━━ Reading text

← Back to team overview

launchpad-reviewers team mailing list archive

[Merge] lp:~lifeless/launchpad/malone into lp:launchpad/devel

 

Robert Collins has proposed merging lp:~lifeless/launchpad/malone into lp:launchpad/devel.

Requested reviews:
  Launchpad code reviewers (launchpad-reviewers)
Related bugs:
  #607776 +filebug-show-similar FTI query timeouts
  https://bugs.launchpad.net/bugs/607776


Further improve the performance of bug duplicate detection by switching from | (any term matches) to & (all terms must match), with an expansion to handle one missing term.

This reduces over 90% of the overhead in tests so far, taking a 8second operation(on staging) down to 800msec.

I'm putting this up for review now to get feedback on the changes; I'm going to spin it up on staging and see if it delivers what it looks like it promises.
-- 
https://code.launchpad.net/~lifeless/launchpad/malone/+merge/30904
Your team Launchpad code reviewers is requested to review the proposed merge of lp:~lifeless/launchpad/malone into lp:launchpad/devel.
=== modified file 'lib/canonical/database/nl_search.py'
--- lib/canonical/database/nl_search.py	2010-07-21 19:55:38 +0000
+++ lib/canonical/database/nl_search.py	2010-07-25 22:07:47 +0000
@@ -73,17 +73,30 @@
 def _nl_phrase_search(terms, table, constraints, extra_constraints_tables):
     """Perform a very simple pruning of the phrase, letting fti do ranking.
 
+    This function groups the terms with & clause, and creates an additional
+    & grouping for each subset of terms created by discarding one term.
+    
+    When there are less than 3 terms, additional groupings are not created.
+
     See nl_phrase_search for the contract of this function.
     """
-    bad_words = set(['firefox', 'ubuntu', 'launchpad'])
     terms = set(terms)
-    filtered_terms = []
-    for term in terms:
-        if term.lower() in bad_words:
-            continue
-        filtered_terms.append(term)
-    # sorted for testing convenience.
-    return '|'.join(sorted(filtered_terms))
+    # As a special case, we don't expand a 2-term search : its very slow and
+    # too noisy at the moment.
+    # sorted for doctesting convenience - should have no impact on tsearch2.
+    if len(terms) < 3:
+        return '&'.join(sorted(terms))
+    # Expand
+    and_groups = [None] * (len(terms) + 1)
+    for pos in range(len(terms) + 1):
+        and_groups[pos] = set(terms)
+    # sorted for doctesting convenience - should have no impact on tsearch2.
+    for pos, term in enumerate(sorted(terms)):
+        and_groups[pos + 1].discard(term)

━━━━
━━ Data

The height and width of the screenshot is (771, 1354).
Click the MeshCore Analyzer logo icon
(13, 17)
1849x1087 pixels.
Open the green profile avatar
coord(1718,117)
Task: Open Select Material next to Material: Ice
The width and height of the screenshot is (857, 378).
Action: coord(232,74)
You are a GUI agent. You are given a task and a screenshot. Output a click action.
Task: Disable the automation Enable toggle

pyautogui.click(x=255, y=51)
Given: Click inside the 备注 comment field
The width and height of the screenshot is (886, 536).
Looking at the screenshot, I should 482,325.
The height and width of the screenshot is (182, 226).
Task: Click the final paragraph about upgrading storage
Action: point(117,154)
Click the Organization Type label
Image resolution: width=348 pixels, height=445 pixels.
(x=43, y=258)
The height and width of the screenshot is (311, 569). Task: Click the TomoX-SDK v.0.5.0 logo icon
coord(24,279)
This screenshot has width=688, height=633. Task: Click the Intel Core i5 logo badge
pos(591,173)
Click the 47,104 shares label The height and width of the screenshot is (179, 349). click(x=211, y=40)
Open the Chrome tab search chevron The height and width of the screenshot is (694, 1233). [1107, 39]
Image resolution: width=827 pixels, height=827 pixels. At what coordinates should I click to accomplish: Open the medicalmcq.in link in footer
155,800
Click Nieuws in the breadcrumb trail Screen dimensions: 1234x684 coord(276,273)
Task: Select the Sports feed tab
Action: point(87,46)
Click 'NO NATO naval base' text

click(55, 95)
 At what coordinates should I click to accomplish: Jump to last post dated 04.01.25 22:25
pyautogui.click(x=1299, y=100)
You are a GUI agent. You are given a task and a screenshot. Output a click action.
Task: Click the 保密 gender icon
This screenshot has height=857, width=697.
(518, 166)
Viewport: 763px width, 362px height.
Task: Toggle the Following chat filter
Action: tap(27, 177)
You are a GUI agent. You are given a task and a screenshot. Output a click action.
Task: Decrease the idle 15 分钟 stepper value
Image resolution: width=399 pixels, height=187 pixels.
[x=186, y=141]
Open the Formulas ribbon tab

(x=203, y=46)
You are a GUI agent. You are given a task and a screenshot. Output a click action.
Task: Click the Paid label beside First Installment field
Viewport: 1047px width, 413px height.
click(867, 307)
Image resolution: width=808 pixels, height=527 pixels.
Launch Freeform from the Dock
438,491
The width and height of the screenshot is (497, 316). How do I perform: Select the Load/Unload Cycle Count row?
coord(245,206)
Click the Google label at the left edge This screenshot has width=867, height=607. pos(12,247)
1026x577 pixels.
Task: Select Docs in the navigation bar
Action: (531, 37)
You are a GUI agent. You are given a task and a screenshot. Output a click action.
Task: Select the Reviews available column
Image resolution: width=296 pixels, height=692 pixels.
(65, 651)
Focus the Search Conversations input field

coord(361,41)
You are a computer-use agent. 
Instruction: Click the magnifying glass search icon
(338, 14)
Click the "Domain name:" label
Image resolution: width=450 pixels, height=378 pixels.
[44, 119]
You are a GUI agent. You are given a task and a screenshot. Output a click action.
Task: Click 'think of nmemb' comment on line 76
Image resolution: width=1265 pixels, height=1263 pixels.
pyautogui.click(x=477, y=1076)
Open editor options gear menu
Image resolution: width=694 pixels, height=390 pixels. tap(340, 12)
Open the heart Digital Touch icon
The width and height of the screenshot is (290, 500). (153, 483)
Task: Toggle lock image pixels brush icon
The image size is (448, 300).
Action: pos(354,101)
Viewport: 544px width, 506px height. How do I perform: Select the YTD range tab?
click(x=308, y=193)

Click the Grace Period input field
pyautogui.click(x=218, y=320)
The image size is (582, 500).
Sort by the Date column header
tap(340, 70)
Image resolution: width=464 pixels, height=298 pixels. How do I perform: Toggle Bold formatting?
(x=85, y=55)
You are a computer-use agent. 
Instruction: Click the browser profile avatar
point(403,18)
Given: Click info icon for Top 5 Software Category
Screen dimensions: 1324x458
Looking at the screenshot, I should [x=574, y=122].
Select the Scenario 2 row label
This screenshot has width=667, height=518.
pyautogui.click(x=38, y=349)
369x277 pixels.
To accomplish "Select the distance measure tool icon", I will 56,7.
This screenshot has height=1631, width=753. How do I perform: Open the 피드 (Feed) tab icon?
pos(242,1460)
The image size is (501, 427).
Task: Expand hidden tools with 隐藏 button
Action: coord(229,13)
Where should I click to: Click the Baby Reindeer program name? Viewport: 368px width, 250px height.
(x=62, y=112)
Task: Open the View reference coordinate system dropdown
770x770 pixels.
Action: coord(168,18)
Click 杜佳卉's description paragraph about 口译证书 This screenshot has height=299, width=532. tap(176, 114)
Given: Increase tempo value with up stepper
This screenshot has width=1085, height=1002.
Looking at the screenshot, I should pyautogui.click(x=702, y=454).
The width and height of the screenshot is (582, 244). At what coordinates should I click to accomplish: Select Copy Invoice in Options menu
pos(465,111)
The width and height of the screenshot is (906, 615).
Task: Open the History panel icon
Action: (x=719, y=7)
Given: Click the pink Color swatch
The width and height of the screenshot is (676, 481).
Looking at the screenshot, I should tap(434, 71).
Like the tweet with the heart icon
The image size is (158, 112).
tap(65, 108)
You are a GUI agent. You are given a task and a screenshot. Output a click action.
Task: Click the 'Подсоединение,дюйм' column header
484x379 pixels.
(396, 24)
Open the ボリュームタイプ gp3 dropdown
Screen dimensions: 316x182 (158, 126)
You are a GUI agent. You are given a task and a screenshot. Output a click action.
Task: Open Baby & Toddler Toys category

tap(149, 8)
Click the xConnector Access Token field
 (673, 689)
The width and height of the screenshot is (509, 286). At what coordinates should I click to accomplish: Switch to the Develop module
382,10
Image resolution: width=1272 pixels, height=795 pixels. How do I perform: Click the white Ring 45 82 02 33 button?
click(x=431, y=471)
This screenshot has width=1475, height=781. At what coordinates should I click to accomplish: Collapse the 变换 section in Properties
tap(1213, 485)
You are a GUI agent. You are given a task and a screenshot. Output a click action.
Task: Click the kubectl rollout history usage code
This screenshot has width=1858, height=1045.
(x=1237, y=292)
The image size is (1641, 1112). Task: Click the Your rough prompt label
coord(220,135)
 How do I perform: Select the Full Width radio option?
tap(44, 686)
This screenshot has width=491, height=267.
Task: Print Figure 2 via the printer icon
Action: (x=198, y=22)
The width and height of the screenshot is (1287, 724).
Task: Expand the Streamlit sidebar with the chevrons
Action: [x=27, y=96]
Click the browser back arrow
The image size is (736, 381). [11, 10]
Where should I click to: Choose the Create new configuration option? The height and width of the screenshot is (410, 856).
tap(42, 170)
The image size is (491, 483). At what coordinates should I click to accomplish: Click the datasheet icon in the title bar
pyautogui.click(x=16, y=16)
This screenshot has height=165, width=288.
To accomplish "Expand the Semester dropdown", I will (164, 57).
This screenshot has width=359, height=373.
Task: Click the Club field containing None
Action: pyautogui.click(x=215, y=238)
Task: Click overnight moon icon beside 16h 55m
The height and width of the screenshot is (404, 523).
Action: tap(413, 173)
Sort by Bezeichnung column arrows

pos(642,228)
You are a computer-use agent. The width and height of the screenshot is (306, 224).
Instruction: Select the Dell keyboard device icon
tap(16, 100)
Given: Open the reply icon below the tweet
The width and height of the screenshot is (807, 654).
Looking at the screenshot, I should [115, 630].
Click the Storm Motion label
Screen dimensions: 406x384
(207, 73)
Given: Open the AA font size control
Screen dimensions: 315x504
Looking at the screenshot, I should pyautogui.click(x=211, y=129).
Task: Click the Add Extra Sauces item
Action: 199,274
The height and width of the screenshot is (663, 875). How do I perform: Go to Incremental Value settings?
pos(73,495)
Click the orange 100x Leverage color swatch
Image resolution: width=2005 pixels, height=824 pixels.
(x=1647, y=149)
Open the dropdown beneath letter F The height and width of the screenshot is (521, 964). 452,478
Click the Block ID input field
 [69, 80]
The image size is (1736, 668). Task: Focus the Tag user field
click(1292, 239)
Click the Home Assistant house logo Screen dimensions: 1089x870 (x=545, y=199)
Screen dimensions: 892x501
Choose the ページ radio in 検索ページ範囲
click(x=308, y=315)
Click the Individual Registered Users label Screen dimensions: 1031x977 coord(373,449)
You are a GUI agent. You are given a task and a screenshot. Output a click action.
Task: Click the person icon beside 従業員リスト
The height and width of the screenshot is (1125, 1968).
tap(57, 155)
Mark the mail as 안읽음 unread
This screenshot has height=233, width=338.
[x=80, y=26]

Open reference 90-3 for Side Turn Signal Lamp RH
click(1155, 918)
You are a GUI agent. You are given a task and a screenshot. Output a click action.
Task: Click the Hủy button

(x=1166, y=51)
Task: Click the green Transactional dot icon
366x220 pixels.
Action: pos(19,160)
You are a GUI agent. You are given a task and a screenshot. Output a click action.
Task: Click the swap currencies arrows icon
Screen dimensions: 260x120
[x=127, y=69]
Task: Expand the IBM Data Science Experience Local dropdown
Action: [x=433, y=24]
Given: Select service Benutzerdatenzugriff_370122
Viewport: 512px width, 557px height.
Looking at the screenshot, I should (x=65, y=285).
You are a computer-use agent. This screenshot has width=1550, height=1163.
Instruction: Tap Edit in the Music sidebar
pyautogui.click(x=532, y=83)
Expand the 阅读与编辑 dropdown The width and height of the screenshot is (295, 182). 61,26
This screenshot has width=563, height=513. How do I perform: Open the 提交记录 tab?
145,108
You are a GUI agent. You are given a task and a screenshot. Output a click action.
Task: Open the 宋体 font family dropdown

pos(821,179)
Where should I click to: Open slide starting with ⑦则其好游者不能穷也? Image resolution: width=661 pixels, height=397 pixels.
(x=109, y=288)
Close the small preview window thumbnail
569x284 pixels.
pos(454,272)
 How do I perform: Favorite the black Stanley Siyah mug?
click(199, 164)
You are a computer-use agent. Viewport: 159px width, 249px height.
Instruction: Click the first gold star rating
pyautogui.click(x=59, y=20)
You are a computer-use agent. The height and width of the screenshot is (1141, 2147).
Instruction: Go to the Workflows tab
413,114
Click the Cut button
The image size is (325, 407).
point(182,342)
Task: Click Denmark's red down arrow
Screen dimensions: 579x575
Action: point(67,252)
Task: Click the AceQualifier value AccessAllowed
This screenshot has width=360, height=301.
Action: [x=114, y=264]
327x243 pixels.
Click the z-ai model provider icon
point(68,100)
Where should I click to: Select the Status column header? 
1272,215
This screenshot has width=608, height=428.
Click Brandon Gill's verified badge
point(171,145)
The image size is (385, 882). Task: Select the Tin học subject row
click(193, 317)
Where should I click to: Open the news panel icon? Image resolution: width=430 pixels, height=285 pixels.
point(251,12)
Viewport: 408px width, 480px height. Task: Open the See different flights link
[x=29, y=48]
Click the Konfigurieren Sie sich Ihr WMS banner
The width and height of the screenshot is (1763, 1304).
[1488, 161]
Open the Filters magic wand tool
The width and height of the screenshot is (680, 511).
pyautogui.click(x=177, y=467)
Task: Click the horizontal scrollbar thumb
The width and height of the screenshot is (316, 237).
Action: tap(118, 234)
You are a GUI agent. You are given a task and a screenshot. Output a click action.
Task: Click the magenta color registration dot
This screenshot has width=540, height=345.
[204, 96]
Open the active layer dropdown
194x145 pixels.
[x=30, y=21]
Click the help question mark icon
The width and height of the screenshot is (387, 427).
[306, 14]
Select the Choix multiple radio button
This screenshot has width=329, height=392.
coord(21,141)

━━━━

◆ Aim ◆
Write out the part of the merge proposal above starting with "[Merge] lp:~lifeless/launchpad/malone into" and going on through "merging lp:~lifeless/launchpad/malone into lp:launchpad/devel.", word for word.

◆ Finished task ◆
[Merge] lp:~lifeless/launchpad/malone into lp:launchpad/devel

 

Robert Collins has proposed merging lp:~lifeless/launchpad/malone into lp:launchpad/devel.